We study routing protocols on GIRGs, a random graph model where every vertex comes with a weight and a position in a geometric space. GIRGs reproduce the key structural properties of real-world networks such as the internet infrastructure, and also contain hyperbolic random graphs as a special case. We assume that a packet should be sent from a random start node s to a random target t, and that nodes only know the weights and locations of their neighbors. Then already naïve greedy routing works very well, but with constant probability it gets stucked in a local maximum.
Several patching algorithms have been proposed for overcoming this problem. We rigorously prove that every patching method that satisfies three natural conditions is efficient: We show that if s and t are in the same component, then such a method successfully routes from s to t and a.a.s takes at most L steps, where L=O(log log n) is only a factor 1+o(1) larger than the average distance of the graph and thus asymptotically optimal.

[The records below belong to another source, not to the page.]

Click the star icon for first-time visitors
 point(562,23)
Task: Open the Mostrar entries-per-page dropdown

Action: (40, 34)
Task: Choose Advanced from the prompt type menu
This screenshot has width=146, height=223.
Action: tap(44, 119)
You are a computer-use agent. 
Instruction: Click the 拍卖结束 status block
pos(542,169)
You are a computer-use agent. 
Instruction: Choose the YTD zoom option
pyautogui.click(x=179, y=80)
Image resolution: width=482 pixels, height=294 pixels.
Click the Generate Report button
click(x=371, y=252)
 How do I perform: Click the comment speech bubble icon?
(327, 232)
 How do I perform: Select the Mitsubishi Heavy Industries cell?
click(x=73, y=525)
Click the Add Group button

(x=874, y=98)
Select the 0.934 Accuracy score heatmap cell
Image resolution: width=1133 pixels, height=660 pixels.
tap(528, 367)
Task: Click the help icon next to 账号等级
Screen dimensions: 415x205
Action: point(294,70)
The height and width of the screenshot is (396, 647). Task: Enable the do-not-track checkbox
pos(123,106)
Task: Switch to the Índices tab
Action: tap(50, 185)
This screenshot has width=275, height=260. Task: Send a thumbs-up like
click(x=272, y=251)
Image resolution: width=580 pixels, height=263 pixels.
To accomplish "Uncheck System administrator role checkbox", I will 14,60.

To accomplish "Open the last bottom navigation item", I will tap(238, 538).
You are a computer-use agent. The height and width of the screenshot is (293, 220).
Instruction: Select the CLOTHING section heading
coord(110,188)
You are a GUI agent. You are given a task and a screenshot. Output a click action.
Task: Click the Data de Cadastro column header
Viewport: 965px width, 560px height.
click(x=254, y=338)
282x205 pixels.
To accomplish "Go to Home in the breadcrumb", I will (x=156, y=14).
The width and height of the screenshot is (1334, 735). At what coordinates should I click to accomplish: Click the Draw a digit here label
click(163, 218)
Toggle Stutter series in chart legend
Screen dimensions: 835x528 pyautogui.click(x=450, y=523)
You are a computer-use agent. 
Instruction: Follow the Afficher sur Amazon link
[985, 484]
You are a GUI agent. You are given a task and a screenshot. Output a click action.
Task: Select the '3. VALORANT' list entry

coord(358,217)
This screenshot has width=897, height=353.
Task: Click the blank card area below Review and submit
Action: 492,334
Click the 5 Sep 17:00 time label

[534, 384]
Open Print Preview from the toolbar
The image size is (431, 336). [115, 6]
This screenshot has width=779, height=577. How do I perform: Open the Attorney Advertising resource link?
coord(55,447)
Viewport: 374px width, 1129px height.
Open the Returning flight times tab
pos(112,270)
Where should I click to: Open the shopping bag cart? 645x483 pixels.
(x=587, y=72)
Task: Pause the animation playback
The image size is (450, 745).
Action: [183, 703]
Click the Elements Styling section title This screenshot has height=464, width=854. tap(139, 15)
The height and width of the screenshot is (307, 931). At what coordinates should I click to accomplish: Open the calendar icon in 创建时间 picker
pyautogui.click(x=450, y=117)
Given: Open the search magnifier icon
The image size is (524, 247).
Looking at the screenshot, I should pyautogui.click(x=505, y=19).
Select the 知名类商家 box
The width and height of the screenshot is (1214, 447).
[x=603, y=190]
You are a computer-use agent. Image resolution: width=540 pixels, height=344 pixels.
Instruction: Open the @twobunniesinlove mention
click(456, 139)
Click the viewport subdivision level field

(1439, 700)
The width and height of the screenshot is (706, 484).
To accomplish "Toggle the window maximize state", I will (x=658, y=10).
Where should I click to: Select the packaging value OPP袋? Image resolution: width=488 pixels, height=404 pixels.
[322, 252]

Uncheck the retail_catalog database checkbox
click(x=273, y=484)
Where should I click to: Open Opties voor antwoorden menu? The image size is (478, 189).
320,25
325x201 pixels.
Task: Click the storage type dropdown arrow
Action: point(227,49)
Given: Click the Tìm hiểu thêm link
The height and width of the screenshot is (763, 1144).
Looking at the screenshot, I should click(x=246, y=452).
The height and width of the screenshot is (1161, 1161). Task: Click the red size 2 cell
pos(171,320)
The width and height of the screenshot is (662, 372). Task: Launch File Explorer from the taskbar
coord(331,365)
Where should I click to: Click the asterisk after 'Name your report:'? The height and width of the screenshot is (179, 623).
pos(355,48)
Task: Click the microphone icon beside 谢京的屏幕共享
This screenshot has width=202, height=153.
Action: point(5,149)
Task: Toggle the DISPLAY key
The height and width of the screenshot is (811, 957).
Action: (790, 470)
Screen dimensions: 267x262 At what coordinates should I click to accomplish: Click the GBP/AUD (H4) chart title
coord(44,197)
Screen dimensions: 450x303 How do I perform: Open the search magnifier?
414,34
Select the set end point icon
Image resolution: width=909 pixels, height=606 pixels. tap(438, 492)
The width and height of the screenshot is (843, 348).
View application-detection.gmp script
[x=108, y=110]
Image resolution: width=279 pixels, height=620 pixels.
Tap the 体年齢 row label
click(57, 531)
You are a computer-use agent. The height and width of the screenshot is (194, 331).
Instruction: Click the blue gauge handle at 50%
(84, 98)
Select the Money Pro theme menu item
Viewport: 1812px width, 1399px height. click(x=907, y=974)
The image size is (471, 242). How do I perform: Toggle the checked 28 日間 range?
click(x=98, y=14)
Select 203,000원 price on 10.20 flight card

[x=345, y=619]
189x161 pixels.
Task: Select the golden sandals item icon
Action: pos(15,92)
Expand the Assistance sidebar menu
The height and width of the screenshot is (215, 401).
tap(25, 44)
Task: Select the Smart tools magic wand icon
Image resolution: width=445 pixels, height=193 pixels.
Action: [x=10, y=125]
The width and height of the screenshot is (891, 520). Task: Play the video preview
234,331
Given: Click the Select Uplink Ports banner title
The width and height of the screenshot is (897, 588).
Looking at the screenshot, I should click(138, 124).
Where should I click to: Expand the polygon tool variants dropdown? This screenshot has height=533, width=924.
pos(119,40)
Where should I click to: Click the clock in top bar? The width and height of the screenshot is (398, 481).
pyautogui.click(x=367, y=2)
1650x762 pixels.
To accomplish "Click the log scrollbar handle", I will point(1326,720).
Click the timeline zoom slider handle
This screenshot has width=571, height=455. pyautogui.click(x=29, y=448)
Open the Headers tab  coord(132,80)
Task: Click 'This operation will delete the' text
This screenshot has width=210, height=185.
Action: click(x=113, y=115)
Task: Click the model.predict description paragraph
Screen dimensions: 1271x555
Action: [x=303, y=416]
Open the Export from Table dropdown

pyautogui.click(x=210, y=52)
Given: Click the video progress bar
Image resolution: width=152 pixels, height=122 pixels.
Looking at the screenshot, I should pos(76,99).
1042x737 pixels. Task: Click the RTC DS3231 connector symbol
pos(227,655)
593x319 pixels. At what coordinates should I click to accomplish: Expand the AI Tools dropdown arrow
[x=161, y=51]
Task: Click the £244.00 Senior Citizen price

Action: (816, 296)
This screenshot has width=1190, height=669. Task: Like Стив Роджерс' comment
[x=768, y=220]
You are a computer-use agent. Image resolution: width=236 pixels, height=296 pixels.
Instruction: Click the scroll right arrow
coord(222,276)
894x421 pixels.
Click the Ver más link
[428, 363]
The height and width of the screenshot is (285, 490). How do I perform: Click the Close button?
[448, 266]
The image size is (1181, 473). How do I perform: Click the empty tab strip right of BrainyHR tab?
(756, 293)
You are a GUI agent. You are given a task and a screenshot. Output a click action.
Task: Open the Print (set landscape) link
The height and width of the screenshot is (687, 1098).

Patching methods either store the routing history in the message (such as SMTP for emails) or a small amount of information is stored at every vertex. For both cases, we give examples of distributed routing algorithms that fulfill our three criterions. In our examples, only one vertex is awake at a time, so the methods can be considered as highly energy efficient.
This is joint work with Karl Bringmann, Johannes Lengler, Yannic Maus, and Anisur Molla.